## What is being asked
Recast the lines below as a two-column CSV with the headers "input" and "output": one row per line, holding its text and its answer, each in a single quoted field with line breaks replaced by spaces. Leave the pictures out.

########

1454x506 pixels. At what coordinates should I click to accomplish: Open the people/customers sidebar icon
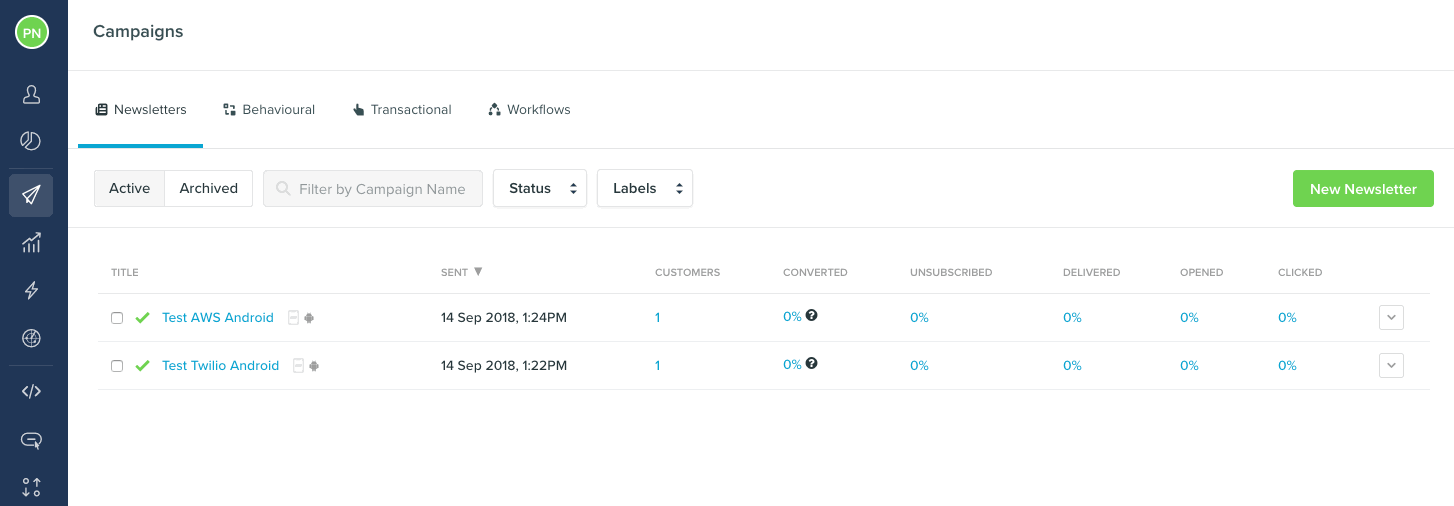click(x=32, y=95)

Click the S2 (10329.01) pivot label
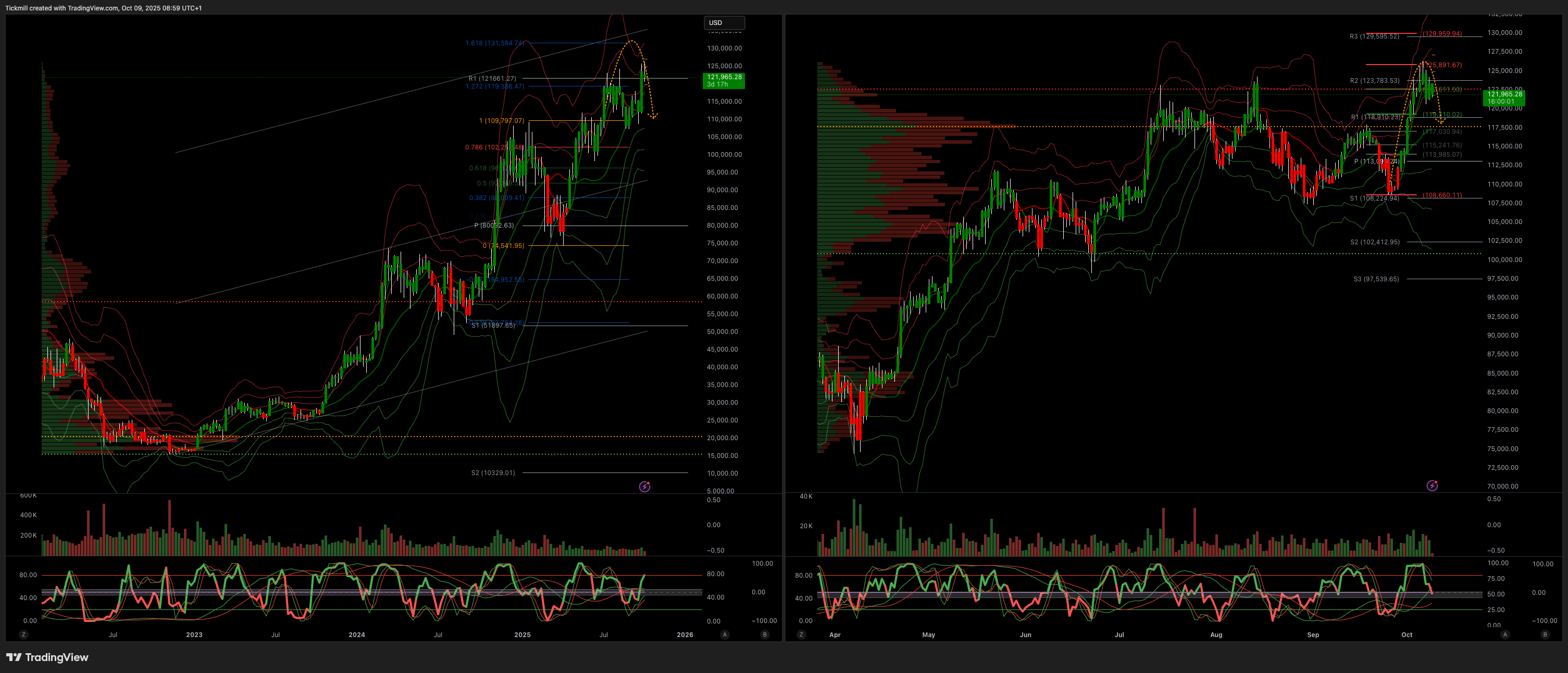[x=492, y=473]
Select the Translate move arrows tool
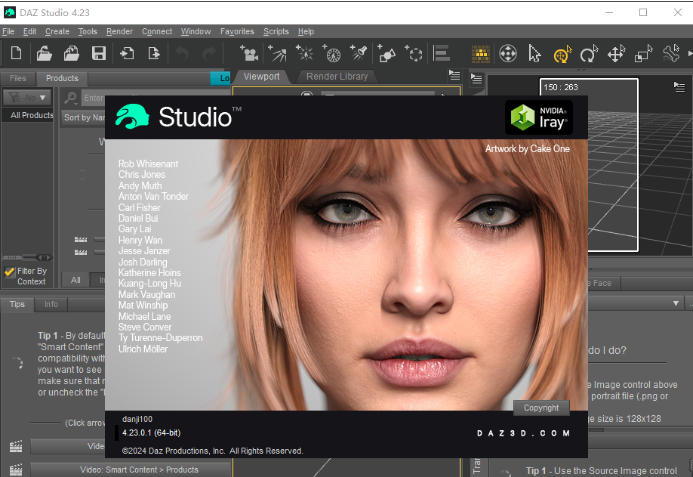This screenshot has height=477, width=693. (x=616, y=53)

########

## Exercise answer
input,output
"1454x506 pixels. At what coordinates should I click to accomplish: Open the people/customers sidebar icon","click(x=32, y=95)"
"Click the S2 (10329.01) pivot label","[x=492, y=473]"
"Select the Translate move arrows tool","This screenshot has height=477, width=693. (x=616, y=53)"